During its investigation, HHS found that CVS failed to implement adequate policies and procedures to reasonably and appropriately safeguard protected health information during the disposal process; failed to adequately train employees on how to dispose of such information properly; and did not maintain and implement a sanctions policy for members of its workforce who failed to comply with its disposal policies and procedures.

Frohboese said WTHR's 2006 investigation "formed the basis of the [federal] investigation," which was launched after Indianapolis-area CVS customers filed complaints with the Office of Civil Rights.

Jackie Wright was one of those customers.

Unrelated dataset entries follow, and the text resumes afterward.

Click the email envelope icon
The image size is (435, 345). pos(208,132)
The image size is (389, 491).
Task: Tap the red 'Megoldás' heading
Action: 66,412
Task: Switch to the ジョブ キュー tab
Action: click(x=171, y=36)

Wright felt betrayed by her drugstore after learning her family's healthcare records were among dozens of private healthcare documents WTHR found in a dumpster behind a northwest side CVS.

"They are supposed to be shredding it, getting rid of it and destroying it - not throwing it in the dumpster where people can get your personal information," she told WTHR in June 2006. Soon after, Wright filed a federal HIPAA complaint, alleging that CVS failed to protect her privacy.

She heard nothing about her complaint -- until today.

"I thought everybody forgot about it and that nobody really cared," she said. "But $2.25 million, that's a lot of money... $2.25 million says they do think about what you say."

Unfortunately for Wright, complainants will not get any of the pay-out. HHS says all of the settlement money has been deposited into the US Treasury and will be used to investigate other cases involving companies accused of violating healthcare privacy regulations.

As part of its 20-page settlement, CVS is required to fully implement an action plan designed to protect patient information from being discarded into unsecured dumpsters. The plan will be monitored for 20 years by the Federal Trade Commission, which assisted the Office For Civil Rights in the investigation, marking the first time the agencies have worked together to enforce violations of the nation's healthcare privacy law.

Much of CVS's corrective action plan was developed in late 2006 after 13 Investigates expanded its investigation to show the company's privacy violations extended far beyond Indianapolis

In summer and fall of 2006, WTHR visited cities across the nation and, despite assurances from CVS that it had taken corrective measures at its pharmacies, 13 Investigates found the company was still failing to protect customer privacy. WTHR found protected patient records in CVS dumpsters in Boston, Chicago, Cleveland, Detroit, Dallas, Louisville, Miami, New Haven (Conn.), Philadelphia, and Phoenix. 13 Investigates also found hundreds of private customer records tossed into CVS dumpsters in Woonsocket, R.I., which is home to CVS world headquarters. The investigation also revealed similar problems at Walgreens and RiteAid pharmacies, the country's second and third largest drugstore chains.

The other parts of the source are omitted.